There are 2 bugs: 1. OSR exit doesn't currently populate the bytecodeOffset field in the CallFrame when it reifies the inlined frames as well as in the outermost (a.k.a. "machine") frame. 2. OSR exit is computing the return PC with the assumption that the caller's call opcode is op_call. If the caller's opcode is op_call_varargs, then the computed return PC will be incorrect. Patch for the fix coming soon. ref: <rdar://problem/14039335>.
Created attachment 203479 [details] the patch.

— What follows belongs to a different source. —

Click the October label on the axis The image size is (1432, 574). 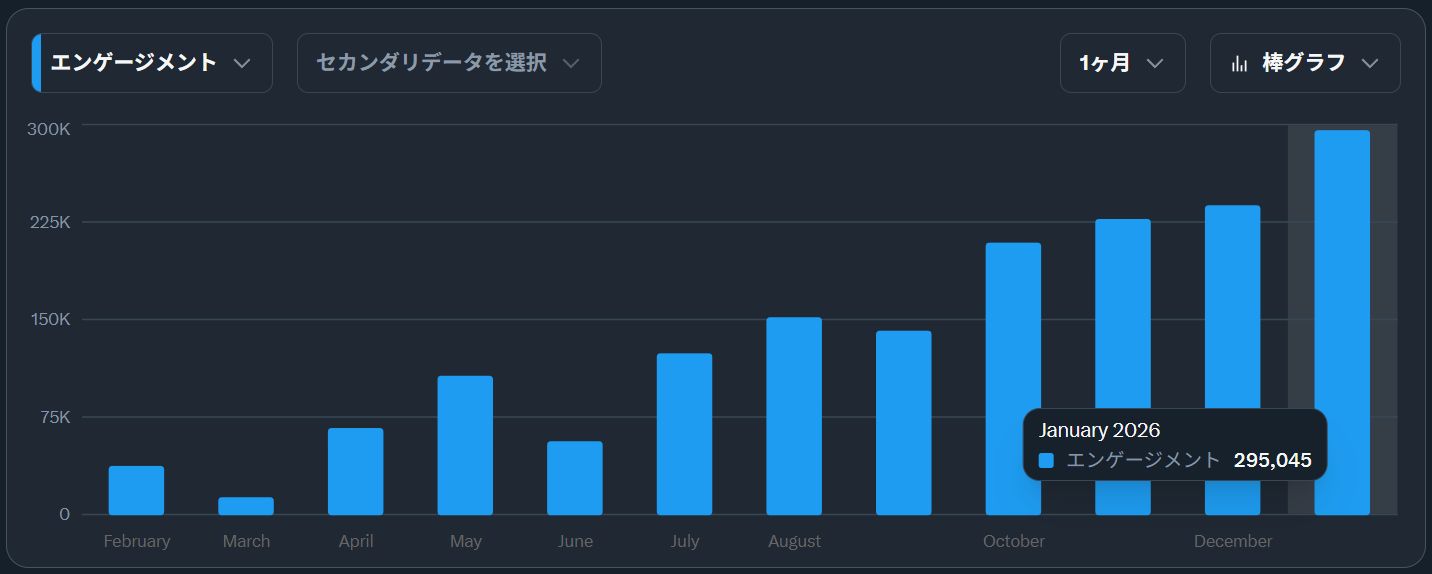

Comment on attachment 203479 [details] the patch. View in context: https://bugs.webkit.org/attachment.cgi?id=203479&action=review R=me with those changes. > Source/JavaScriptCore/bytecode/Opcode.h:282 > inline size_t opcodeLength(OpcodeID opcode) > { > - switch (opcode) { > -#define OPCODE_ID_LENGTHS(id, length) case id: return OPCODE_LENGTH(id); > - FOR_EACH_OPCODE_ID(OPCODE_ID_LENGTHS) > -#undef OPCODE_ID_LENGTHS > - } > - RELEASE_ASSERT_NOT_REACHED(); > - return 0; > + return opcodeLengths[opcode]; > } Why? The intuition for this method is that it gives the compiler a better opportunity to constant fold. We were expecting that if you call opcodeLength() with a constant then the call will be folded to a constant. I think that's harder if you do an array lookup instead. If you have a good reason for this change and it doesn't affect performance, then I'm fine with it - I just want to make sure that you had a reason for this change. > Source/JavaScriptCore/dfg/DFGOSRExitCompiler32_64.cpp:41 > + return opcodeLength(opcodeID); This call is another example of where a switch is better than an array lookup: with a switch statement, a C++ compiler backend will either choose to use a lookup table (transforming a switch with all cases that return a constant into an array lookup) or branches depending on what it thinks is most profitable for the given target. > Source/JavaScriptCore/dfg/DFGOSRExitCompiler32_64.cpp:657 > + unsigned returnBytecodeIndex = inlineCallFrame->caller.bytecodeIndex > + + opcodeLengthForBytecodeIndex(m_jit.vm(), baselineCodeBlockForCaller, inlineCallFrame->caller.bytecodeIndex); I would love to have this assert that the caller bytecode index is in fact a call of some kind. I would prefer a RELEASE_ASSERT. Can you refiddle this code to do such an assertion? I know it's awkward since you've got this helper, but the assertion is more important than having a nice helper. > Source/JavaScriptCore/dfg/DFGOSRExitCompiler64.cpp:621 > + unsigned returnBytecodeIndex = inlineCallFrame->caller.bytecodeIndex > + + opcodeLengthForBytecodeIndex(m_jit.vm(), baselineCodeBlockForCaller, inlineCallFrame->caller.bytecodeIndex); Ditto.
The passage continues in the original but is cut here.